在Windows 10正式终止支持后,微软再次为仍在使用旧操作系统的用户带来了一项关键更新要求。2026年6月,三组用于系统安全验证的数字凭证将陆续到期,届时未完成更新的设备将面临安全机制失效的风险。

这三组即将过期的凭证分别为KEK CA 2011、UEFI CA 2011和Windows Production PCA 2011,均于2011年签发,将在2026年6月失去效力。受此影响的系统涵盖自2012年起发布的多个版本,包括Windows 10、Windows 11以及Windows Server 2025、2022、2019、2016、2012和2012 R2,无论是物理设备还是虚拟环境均在范围内。所有LTSC版本也需进行相应更新,唯一例外是2025年推出的Copilot PC,其出厂时已搭载更新后的凭证体系。
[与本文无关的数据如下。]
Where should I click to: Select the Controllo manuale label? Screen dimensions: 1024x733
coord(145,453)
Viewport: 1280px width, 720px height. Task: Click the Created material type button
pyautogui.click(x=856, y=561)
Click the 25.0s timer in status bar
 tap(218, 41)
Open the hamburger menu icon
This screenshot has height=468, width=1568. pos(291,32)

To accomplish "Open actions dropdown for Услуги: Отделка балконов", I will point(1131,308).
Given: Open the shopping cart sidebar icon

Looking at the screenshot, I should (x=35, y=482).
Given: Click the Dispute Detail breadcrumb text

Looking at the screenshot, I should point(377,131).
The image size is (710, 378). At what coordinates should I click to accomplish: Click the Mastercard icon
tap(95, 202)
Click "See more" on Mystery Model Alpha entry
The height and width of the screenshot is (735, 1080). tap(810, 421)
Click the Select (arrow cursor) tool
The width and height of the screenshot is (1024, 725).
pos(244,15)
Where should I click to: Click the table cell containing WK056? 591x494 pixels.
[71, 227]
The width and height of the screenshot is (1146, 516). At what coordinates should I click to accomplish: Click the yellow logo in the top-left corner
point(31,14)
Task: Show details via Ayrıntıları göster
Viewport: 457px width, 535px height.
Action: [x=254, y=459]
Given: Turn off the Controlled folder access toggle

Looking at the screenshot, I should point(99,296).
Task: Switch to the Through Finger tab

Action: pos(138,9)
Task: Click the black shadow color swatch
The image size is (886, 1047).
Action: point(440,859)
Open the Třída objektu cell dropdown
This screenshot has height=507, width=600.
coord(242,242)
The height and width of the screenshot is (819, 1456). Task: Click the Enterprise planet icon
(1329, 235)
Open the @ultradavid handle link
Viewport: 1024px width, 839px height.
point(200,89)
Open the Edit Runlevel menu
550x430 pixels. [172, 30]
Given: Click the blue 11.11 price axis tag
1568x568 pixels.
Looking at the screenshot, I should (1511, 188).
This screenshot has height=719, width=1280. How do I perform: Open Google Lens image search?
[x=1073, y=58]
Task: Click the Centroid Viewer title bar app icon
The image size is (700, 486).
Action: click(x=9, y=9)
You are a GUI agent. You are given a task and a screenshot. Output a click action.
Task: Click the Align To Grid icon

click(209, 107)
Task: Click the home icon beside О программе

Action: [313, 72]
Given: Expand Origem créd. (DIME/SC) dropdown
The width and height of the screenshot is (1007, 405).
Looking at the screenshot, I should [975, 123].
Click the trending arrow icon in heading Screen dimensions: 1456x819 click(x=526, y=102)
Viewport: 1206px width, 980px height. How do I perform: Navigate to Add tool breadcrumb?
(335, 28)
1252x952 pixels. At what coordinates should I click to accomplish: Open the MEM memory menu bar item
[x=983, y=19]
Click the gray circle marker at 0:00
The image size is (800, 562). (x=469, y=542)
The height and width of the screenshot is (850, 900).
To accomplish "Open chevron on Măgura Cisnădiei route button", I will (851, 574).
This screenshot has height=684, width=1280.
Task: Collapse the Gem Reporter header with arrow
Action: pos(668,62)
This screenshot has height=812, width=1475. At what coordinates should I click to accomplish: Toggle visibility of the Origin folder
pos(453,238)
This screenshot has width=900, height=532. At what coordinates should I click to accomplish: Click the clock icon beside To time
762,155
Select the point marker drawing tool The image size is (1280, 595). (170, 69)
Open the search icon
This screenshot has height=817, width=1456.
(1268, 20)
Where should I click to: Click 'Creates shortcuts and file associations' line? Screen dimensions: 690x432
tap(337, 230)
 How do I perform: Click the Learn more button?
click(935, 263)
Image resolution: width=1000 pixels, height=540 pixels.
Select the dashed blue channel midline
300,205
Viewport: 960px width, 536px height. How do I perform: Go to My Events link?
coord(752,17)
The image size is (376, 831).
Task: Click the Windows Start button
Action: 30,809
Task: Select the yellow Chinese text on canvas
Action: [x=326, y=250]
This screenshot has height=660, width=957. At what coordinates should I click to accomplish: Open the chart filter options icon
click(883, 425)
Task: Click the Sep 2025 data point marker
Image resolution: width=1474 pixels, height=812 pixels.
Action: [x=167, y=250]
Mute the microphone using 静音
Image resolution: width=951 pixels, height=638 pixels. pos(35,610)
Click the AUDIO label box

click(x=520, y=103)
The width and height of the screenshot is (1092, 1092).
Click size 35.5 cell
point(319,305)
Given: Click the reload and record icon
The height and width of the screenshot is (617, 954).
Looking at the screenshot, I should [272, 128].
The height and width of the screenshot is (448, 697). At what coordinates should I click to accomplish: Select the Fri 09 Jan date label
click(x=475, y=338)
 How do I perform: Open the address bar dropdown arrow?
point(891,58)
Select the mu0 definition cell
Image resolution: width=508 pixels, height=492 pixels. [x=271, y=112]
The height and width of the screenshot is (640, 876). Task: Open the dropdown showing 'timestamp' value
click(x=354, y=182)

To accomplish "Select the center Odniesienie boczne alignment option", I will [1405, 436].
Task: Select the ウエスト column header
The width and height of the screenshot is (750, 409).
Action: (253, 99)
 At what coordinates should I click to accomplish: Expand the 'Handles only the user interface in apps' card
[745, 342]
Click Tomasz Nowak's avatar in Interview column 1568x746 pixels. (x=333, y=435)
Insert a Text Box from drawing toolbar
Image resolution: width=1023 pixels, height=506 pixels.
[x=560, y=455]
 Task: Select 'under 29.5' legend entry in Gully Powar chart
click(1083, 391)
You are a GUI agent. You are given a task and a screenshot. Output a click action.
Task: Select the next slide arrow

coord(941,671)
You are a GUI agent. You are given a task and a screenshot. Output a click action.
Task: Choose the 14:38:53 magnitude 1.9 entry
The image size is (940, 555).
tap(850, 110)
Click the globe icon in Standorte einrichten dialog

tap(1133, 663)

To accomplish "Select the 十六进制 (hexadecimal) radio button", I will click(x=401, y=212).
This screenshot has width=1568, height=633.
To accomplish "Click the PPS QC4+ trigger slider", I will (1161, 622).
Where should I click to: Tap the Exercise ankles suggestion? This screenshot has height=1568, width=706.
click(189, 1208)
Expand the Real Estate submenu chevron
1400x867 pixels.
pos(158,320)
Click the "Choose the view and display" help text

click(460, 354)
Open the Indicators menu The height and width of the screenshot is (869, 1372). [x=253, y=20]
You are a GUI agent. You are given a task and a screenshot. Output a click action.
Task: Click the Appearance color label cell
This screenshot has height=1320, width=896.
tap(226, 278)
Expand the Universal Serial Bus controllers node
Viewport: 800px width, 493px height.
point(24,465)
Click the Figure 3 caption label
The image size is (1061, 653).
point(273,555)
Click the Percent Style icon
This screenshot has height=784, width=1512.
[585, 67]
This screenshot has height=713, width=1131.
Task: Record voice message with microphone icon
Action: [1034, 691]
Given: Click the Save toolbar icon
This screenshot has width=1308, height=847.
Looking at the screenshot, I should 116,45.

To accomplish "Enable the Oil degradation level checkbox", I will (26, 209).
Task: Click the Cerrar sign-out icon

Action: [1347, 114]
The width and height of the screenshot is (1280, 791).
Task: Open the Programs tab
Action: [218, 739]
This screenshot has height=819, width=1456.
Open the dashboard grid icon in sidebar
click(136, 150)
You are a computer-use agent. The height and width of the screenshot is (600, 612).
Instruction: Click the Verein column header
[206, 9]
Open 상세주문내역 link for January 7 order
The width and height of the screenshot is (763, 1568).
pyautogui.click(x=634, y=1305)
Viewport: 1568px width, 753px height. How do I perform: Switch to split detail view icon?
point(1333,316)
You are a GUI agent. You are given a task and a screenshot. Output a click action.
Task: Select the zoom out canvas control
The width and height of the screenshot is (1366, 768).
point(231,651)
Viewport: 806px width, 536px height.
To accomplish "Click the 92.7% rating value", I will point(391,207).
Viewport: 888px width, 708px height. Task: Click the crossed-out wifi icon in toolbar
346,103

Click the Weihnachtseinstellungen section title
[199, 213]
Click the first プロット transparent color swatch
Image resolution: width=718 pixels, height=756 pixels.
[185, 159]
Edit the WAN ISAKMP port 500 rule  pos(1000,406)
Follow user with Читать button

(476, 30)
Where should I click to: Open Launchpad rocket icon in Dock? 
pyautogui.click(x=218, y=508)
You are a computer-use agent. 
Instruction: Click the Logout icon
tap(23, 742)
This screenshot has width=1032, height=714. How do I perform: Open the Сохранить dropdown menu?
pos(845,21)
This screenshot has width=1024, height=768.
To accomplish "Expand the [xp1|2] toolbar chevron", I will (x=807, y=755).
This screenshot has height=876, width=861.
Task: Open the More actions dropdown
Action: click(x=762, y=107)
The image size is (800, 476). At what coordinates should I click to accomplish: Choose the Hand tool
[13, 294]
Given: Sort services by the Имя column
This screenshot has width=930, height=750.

一旦凭证过期,设备的Secure Boot功能将无法正常运作,导致系统不能再安装官方发布的安全补丁,也无法运行2026年6月以后使用新凭证签名的第三方驱动程序和软件,从而严重影响系统的安全性和兼容性。

值得注意的是,替代旧凭证的新证书早在2023年就已由微软签发,相关变更通知也于2025年7月对外发布,但正式的更新推送直到2026年1月才随Windows 10的累积更新KB5073724推出。这一时间安排使得未加入扩展安全更新计划(ESU)的非LTSC版Windows 10用户无法自动获取凭证更新。即便手动下载该更新包,安装过程也会提示必须先完成ESU注册方可继续。

相比之下,Windows 11用户则无需额外操作,系统将通过常规的累积更新自动接收并部署新的安全凭证,确保平稳过渡至新证书体系。